◆ **TASK TO CARRY OUT**
From first line to last, write out the data precisely as shown.

+++ DATASET EXTRACT

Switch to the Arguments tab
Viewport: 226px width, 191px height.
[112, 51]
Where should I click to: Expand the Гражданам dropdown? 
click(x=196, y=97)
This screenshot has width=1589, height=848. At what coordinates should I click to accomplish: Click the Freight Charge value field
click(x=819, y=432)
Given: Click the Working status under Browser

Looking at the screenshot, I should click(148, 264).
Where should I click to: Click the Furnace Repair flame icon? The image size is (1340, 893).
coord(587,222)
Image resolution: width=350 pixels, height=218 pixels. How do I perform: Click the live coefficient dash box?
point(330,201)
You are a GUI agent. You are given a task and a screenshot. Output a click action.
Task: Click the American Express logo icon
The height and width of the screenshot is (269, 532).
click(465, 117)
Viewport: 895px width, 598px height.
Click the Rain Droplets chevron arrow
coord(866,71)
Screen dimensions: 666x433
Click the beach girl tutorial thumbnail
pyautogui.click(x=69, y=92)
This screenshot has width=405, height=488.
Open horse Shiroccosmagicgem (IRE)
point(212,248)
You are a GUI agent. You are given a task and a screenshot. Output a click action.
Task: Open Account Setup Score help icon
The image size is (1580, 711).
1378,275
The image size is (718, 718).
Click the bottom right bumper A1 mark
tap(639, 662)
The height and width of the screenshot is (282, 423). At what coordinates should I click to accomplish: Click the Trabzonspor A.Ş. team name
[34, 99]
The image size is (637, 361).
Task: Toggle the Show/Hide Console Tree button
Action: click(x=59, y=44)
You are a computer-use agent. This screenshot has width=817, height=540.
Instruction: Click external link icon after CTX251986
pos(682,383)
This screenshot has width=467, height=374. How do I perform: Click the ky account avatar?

++++++

◆ **RESULT**
Switch to the Arguments tab
Viewport: 226px width, 191px height.
[112, 51]
Where should I click to: Expand the Гражданам dropdown? 
click(x=196, y=97)
This screenshot has width=1589, height=848. At what coordinates should I click to accomplish: Click the Freight Charge value field
click(x=819, y=432)
Given: Click the Working status under Browser

Looking at the screenshot, I should click(148, 264).
Where should I click to: Click the Furnace Repair flame icon? The image size is (1340, 893).
coord(587,222)
Image resolution: width=350 pixels, height=218 pixels. How do I perform: Click the live coefficient dash box?
point(330,201)
You are a GUI agent. You are given a task and a screenshot. Output a click action.
Task: Click the American Express logo icon
The height and width of the screenshot is (269, 532).
click(465, 117)
Viewport: 895px width, 598px height.
Click the Rain Droplets chevron arrow
coord(866,71)
Screen dimensions: 666x433
Click the beach girl tutorial thumbnail
pyautogui.click(x=69, y=92)
This screenshot has width=405, height=488.
Open horse Shiroccosmagicgem (IRE)
point(212,248)
You are a GUI agent. You are given a task and a screenshot. Output a click action.
Task: Open Account Setup Score help icon
The image size is (1580, 711).
1378,275
The image size is (718, 718).
Click the bottom right bumper A1 mark
tap(639, 662)
The height and width of the screenshot is (282, 423). At what coordinates should I click to accomplish: Click the Trabzonspor A.Ş. team name
[34, 99]
The image size is (637, 361).
Task: Toggle the Show/Hide Console Tree button
Action: click(x=59, y=44)
You are a computer-use agent. This screenshot has width=817, height=540.
Instruction: Click external link icon after CTX251986
pos(682,383)
This screenshot has width=467, height=374. How do I perform: Click the ky account avatar?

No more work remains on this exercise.